Titel: How to get rid of O2? Detoxification in Mycoplasma pneumoniae
Art: Abstractautor
Session: Workshop 01
Virulence Principles in Respiratory Tract Infections (FG MP)

Referent: Cedric Blötz (Göttingen)

Abstract - Text

As a human pathogen, Mycoplasma pneumoniae can cause severe illness. The close association with lung epithelial cells allows the organism to live with one of the smallest genomes (688 ORFs). This is reflected by a limited repertoire of enzymes, and by the reduced capabilities of the organisms" proteome. All life on earth is constantly exposed to reactive oxygen species (ROS). These compounds are highly reactive and can heavily damage macromolecules like DNA, proteins, and lipids. To minimize ROS induced damage, every cell needs to keep the balance between oxidants and antioxidants. Antioxidants can be enzymes like catalase, superoxide dismutase, and peroxiredoxins (Prx). Since M. pneumoniae lacks catalase and superoxide dismutase, this work was focused on the identification and characterization of Prx in M. pneumoniae. Prx are antioxidant enzymes, that degrade ROS via catalytic cysteine residues, and that are subsequently reduced via the thioredoxin system. Sequence alignments identified MPN625 and MPN668 as potential candidates.
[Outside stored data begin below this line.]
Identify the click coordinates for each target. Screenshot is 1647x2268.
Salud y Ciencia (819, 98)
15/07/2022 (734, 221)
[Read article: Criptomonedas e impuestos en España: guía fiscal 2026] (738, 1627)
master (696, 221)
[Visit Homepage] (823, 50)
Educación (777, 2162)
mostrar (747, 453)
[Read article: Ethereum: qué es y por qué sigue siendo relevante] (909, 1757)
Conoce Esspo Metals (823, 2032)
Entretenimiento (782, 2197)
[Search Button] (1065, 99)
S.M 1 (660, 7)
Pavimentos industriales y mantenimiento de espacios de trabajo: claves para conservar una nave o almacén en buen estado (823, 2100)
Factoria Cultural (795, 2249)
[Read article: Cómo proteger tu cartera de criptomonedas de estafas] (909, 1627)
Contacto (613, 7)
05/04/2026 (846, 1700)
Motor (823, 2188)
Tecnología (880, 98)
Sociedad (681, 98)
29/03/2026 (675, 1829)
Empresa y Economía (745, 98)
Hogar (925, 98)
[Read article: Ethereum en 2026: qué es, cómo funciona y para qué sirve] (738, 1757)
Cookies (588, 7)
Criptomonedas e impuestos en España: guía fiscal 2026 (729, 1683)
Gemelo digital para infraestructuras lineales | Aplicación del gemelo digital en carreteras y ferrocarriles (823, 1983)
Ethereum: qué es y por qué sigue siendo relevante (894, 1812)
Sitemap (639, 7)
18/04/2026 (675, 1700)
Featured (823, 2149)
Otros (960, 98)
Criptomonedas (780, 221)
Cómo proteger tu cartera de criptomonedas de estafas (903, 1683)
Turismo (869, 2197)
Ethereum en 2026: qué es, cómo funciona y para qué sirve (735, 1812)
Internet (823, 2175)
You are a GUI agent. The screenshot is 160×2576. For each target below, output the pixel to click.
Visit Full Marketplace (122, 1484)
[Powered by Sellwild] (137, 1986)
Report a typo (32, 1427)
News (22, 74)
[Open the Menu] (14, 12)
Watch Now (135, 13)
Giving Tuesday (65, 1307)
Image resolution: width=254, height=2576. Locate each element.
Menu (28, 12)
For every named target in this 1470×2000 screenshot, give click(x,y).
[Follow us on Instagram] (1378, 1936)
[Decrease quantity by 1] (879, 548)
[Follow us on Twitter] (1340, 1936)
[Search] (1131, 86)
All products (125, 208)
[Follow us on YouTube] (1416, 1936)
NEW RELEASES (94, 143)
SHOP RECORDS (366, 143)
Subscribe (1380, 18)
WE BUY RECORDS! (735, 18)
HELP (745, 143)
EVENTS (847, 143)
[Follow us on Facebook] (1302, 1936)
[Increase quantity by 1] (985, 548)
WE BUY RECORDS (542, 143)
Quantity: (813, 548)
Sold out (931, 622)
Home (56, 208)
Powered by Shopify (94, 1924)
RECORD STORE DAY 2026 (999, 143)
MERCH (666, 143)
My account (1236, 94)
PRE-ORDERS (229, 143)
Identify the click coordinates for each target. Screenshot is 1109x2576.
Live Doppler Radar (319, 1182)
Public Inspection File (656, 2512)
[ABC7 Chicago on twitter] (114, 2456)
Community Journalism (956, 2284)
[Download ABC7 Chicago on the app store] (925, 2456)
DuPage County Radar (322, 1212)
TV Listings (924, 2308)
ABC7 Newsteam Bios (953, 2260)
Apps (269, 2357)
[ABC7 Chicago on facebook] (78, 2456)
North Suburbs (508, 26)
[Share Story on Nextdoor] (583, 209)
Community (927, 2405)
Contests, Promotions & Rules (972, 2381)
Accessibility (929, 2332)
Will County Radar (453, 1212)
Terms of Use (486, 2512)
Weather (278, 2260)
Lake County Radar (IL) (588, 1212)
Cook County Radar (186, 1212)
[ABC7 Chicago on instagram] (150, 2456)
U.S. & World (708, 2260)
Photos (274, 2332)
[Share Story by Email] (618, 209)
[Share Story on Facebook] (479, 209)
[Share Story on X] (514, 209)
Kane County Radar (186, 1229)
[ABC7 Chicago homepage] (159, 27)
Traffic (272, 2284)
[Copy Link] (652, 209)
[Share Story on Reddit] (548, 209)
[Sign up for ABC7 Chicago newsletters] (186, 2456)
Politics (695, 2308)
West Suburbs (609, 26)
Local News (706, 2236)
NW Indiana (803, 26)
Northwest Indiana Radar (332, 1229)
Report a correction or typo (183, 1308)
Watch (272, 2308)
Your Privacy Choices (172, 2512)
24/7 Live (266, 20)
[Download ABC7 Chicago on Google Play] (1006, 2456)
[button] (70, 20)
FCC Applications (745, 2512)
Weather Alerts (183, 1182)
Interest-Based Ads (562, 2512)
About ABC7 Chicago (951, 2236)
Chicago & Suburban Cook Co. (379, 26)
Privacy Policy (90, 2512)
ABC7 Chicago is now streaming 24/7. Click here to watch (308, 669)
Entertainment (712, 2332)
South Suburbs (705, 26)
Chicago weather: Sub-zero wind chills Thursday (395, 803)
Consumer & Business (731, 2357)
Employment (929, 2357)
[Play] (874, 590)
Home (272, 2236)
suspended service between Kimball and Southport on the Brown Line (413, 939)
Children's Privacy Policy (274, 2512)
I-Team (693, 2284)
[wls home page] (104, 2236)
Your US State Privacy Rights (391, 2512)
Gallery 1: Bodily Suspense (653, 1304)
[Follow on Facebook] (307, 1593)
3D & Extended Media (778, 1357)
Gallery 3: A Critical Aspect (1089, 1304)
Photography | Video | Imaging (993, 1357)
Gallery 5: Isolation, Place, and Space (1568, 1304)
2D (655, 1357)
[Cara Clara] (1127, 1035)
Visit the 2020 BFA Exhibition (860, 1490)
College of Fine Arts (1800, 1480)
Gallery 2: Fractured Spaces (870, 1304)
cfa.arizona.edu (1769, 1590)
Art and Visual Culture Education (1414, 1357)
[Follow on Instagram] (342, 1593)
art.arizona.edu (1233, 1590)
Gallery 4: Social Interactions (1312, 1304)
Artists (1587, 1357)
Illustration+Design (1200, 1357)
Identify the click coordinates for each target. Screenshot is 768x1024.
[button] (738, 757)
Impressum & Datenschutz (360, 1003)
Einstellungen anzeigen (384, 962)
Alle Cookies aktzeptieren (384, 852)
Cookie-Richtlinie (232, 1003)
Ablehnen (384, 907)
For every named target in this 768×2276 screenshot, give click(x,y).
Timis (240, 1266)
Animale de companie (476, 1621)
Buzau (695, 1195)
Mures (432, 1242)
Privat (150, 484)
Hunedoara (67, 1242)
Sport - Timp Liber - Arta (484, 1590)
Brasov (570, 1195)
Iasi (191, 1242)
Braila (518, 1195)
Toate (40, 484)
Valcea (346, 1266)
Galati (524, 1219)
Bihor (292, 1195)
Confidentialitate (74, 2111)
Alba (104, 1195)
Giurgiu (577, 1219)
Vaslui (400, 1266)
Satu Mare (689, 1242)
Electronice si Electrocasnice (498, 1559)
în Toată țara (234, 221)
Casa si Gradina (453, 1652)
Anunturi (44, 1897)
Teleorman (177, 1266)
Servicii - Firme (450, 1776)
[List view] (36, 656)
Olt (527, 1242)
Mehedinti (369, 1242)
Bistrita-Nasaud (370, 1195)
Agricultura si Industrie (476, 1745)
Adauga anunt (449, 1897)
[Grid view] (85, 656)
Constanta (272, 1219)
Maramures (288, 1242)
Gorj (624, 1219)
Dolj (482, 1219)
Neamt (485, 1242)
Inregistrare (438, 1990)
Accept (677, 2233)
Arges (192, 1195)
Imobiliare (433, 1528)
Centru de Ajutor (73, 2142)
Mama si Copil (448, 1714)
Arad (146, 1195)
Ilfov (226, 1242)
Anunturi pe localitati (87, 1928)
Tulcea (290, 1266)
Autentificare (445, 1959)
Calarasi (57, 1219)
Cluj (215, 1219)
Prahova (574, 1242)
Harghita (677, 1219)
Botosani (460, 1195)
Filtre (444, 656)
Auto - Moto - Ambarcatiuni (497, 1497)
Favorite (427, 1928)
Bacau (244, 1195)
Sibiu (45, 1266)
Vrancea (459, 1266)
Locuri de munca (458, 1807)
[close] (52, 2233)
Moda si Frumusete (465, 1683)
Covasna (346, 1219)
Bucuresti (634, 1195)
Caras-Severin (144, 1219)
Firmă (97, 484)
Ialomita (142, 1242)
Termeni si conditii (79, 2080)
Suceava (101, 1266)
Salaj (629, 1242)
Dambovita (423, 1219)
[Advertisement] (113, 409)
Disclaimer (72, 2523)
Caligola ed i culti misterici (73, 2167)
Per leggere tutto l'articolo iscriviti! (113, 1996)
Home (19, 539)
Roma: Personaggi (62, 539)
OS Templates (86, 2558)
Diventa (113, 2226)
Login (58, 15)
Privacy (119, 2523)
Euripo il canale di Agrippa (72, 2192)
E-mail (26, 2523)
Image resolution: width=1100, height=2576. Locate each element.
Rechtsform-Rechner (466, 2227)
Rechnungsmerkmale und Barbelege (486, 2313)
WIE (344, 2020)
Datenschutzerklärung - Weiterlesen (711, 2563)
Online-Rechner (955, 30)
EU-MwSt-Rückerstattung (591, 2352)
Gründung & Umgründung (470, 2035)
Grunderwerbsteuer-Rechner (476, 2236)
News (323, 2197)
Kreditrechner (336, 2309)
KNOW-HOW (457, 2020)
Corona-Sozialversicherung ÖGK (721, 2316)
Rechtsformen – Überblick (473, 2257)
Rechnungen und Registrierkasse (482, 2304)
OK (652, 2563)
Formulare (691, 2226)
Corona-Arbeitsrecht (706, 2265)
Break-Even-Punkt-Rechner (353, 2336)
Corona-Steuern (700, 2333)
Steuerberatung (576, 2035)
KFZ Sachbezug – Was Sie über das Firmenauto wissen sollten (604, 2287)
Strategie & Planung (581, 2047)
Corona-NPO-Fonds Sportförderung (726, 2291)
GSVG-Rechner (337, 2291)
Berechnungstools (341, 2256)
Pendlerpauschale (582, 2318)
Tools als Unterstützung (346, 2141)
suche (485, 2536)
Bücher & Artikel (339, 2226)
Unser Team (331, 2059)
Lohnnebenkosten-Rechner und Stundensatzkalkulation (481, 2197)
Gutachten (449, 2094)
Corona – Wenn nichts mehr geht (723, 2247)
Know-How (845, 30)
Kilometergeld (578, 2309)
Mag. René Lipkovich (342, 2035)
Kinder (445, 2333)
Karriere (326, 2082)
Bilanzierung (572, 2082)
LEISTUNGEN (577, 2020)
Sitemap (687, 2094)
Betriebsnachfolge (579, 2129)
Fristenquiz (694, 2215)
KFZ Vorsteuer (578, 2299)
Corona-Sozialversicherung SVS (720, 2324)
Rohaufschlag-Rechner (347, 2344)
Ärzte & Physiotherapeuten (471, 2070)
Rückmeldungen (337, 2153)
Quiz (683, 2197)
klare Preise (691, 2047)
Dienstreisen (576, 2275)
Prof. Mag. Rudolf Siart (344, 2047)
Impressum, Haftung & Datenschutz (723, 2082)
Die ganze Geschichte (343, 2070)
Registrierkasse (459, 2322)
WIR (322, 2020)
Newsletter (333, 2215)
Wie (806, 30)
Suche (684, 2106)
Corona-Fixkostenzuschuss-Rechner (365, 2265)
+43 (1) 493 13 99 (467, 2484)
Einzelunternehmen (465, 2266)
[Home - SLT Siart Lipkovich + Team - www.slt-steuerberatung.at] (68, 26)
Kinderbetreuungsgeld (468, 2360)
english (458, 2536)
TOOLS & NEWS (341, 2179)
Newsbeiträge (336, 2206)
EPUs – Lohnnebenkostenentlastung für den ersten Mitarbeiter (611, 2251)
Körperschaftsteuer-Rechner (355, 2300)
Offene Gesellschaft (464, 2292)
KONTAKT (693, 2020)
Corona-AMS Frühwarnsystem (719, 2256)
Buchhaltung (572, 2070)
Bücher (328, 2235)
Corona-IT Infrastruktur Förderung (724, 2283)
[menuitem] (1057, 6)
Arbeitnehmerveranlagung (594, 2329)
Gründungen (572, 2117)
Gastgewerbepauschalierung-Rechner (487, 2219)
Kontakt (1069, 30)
Both Prx candidates contain two conserved cysteine residues. In this work, their enzymatic activity against peroxides was demonstrated. The formation of homodimers is characteristic for Prx, and in this study it was shown, that MPN625 and MPN668 exist in this form. Furthermore, binding studies revealed two ligand binding sites of MPN625 and MPN668, which is consistent with homodimer formation. For the first time, clean deletions were performed and the genes encoding the Prx were successfully deleted from the genome of M. pneumoniae. This revealed no growth defect of the ∆prx single mutants in glucose and glycerol containing media, as well as no altered cytotoxicity against human bronchial epithelial cells (HBECs). However, the single mutants were less sensitive to peroxide stress than the WT. In agreement with expression studies, we suggest that MPN625 and MPN668 can take over the function of each other. Oxidative stress occurs, when the balance between ROS and antioxidants is shifted towards ROS. In this case, it is of major importance, that antioxidant enzymes are regulated in a way, that they can quickly respond to prevent oxidative stress. In this study, the trigger enzyme GlpQ and the regulator Spx were revealed to control expression of the two Prx. Thus, MPN625 and MPN668 are the functional Prx of the minimal bacterium M. pneumoniae. Accordingly, these antioxidant enzymes have been renamed PrxA (MPN625) and PrxB (MPN668).